Entre os temas tratados no GT, um preocupa diretamente o corpo docente — a mobilidade dos professores. A ferramenta faz parte do processo de gestão dos servidores, permitindo a troca de local, para adequação do trabalho. Ou seja, professores que residem na capital, mas lecionam em um dos campi do Sertão, podem pedir transferência para outra unidade, mais próxima de sua residência. Esse trâmite acontece com mais fluidez quando a instituição de origem e destino é a mesma. Casos que envolvem instituições distintas, exigem uma maior burocracia.

“Tem que ser estabelecido, nesse processo, regras de transição. Garantir como servidores do IFPB vão participar de futuras remoções com segurança. Quando se trata de duas instituições, acontece um tipo de redistribuição. Isso exige uma negociação entre as duas reitorias, além da disponibilidade de vagas”, esclareceu José Ronaldo Lima, diretor do Campus Patos.

Outro ponto de importante discussão diz respeito às obras que estão em andamento. Atualmente existem obras em andamento em diversos campi. Em Patos, está sendo construído um ginásio, com previsão de entrega para os próximos 30 dias. Em Catolé do Rocha, acontecem as obras para edificação de um restaurante universitário, também em fase de conclusão. “A obra é licitada, fiscalizada, medida e paga pela Reitoria. Se acontecer isso, o dinheiro destinado a finalização dessas obras tem que ficar para o IFSertãoPB”, pontuou Lima.
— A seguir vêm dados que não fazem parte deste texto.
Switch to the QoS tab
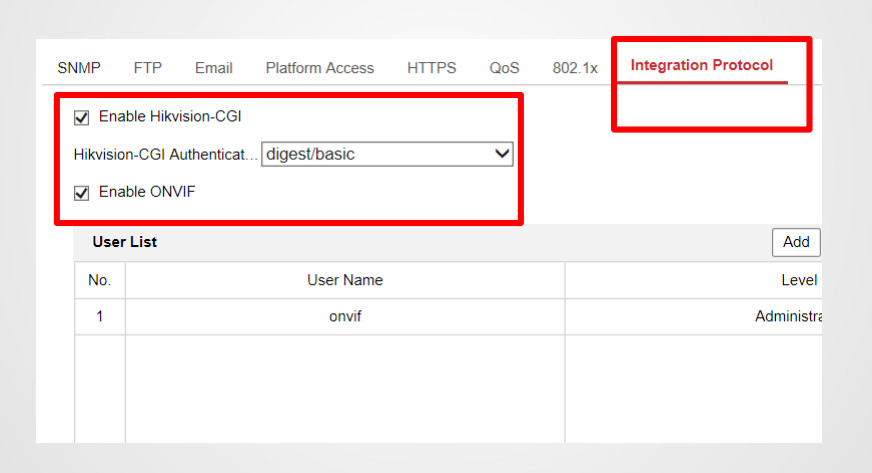Image resolution: width=872 pixels, height=473 pixels. [504, 68]
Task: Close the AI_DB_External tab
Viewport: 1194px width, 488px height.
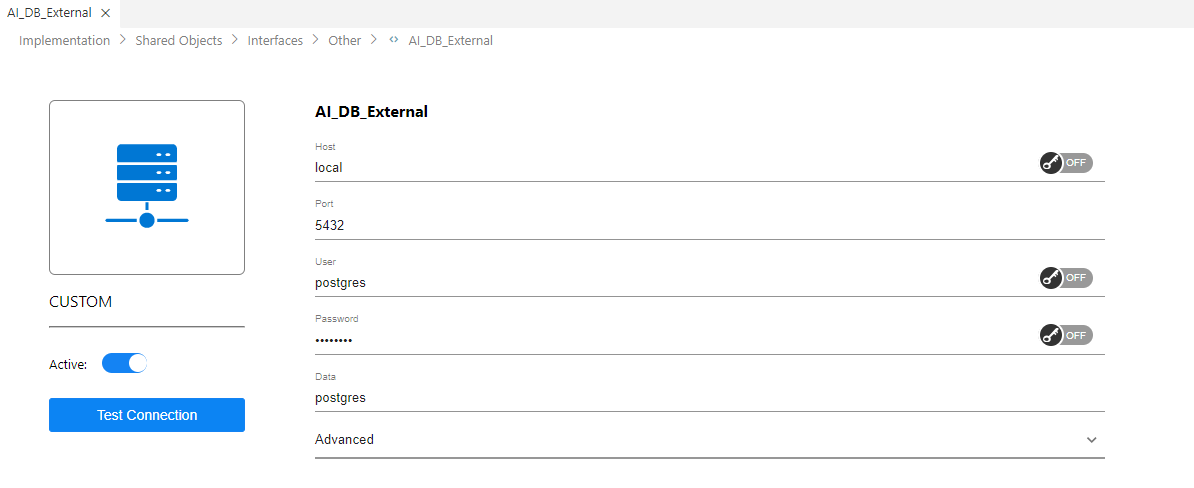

Para o diretor, há ainda a necessidade de alinhamento sobre o Assentamento Funcional Digital (AFD). Um sistema de gestão que armazena os dados da trajetória profissional dos servidores, como tempo de serviço, titularidade, histórico de participação em projetos, entre outras informações. “Isso precisa ser feito de forma bem tranquila para não gerar problemas futuros para ninguém”, observou.

Reitoria em Patos

O projeto de lei do Governo Federal propõe que a sede do IFSertãoPB seja implantada na cidade de Patos. A justificativa é o posicionamento geográfico estratégico e a cidade já ser considerada um polo educacional. Para José Ronaldo Lima, a decisão também passa pelo ponto de vista político, considerando a articulação do deputado Hugo Motta para a concretização do projeto. “É uma associação de critérios técnicos e políticos. Contam o porte e hierarquia de Patos e, obviamente, a atuação do presidente da Câmara”, avaliou.
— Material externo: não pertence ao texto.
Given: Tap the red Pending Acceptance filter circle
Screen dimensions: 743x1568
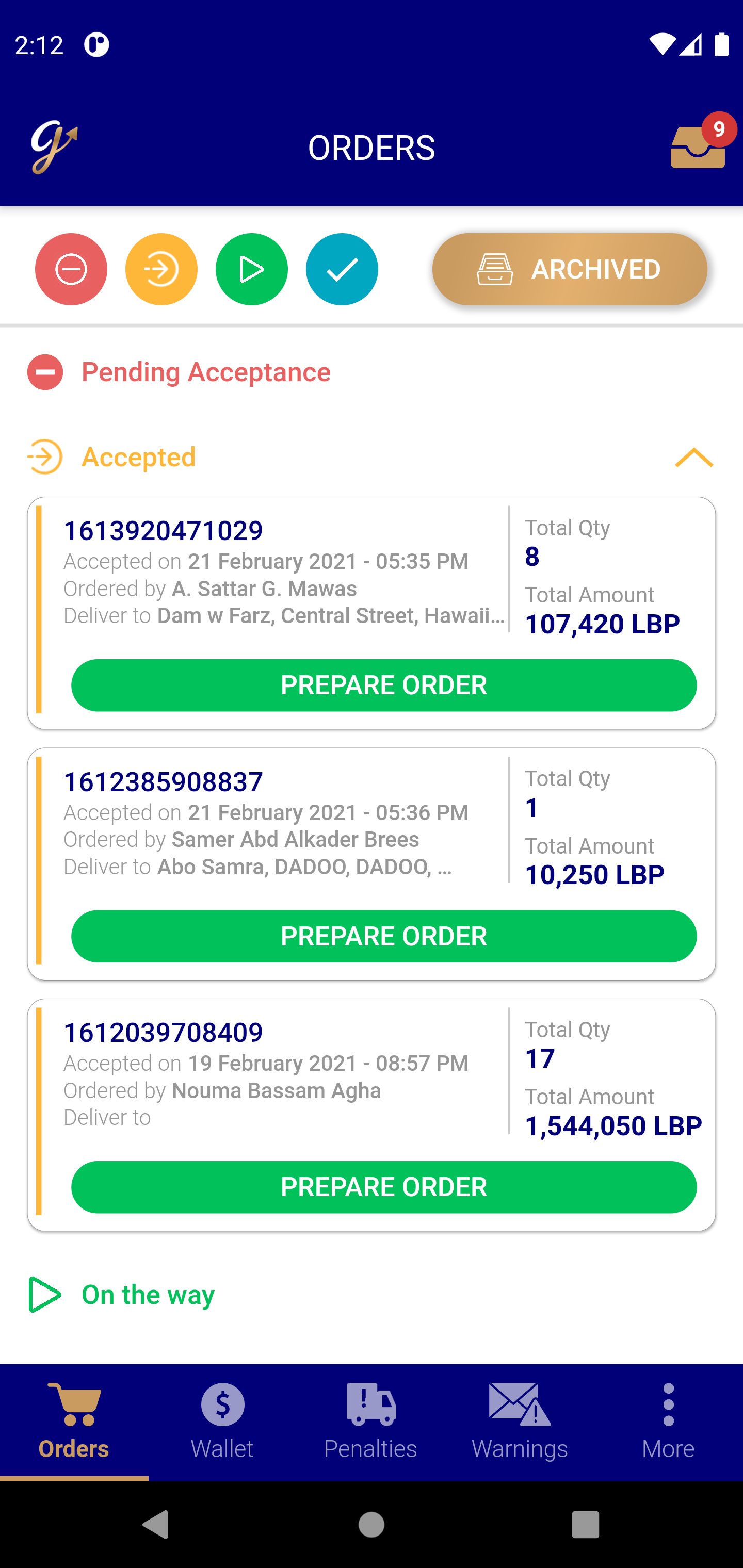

Há ainda um compromisso da administração municipal em ceder um terreno para construção da sede da Reitoria. A indicação do nome para assumir o cargo interino de reitor, segundo estabelece o PL, levará em consideração a trajetória profissional de professores que tenham, no mínimo, cinco anos de atuação em instituições federais de educação profissional e tecnológica.

A estimativa de investimento para implantação do IFSertãoPB gira em torno de R$ 9,3 milhões. A previsão é que a aplicação deste valor aconteça de 2026 a 2029, levando em consideração o processo de estruturação da nova unidade técnica e tecnológica.

*Matéria publicada originalmente na edição impressa do dia 30 de janeiro de 2025.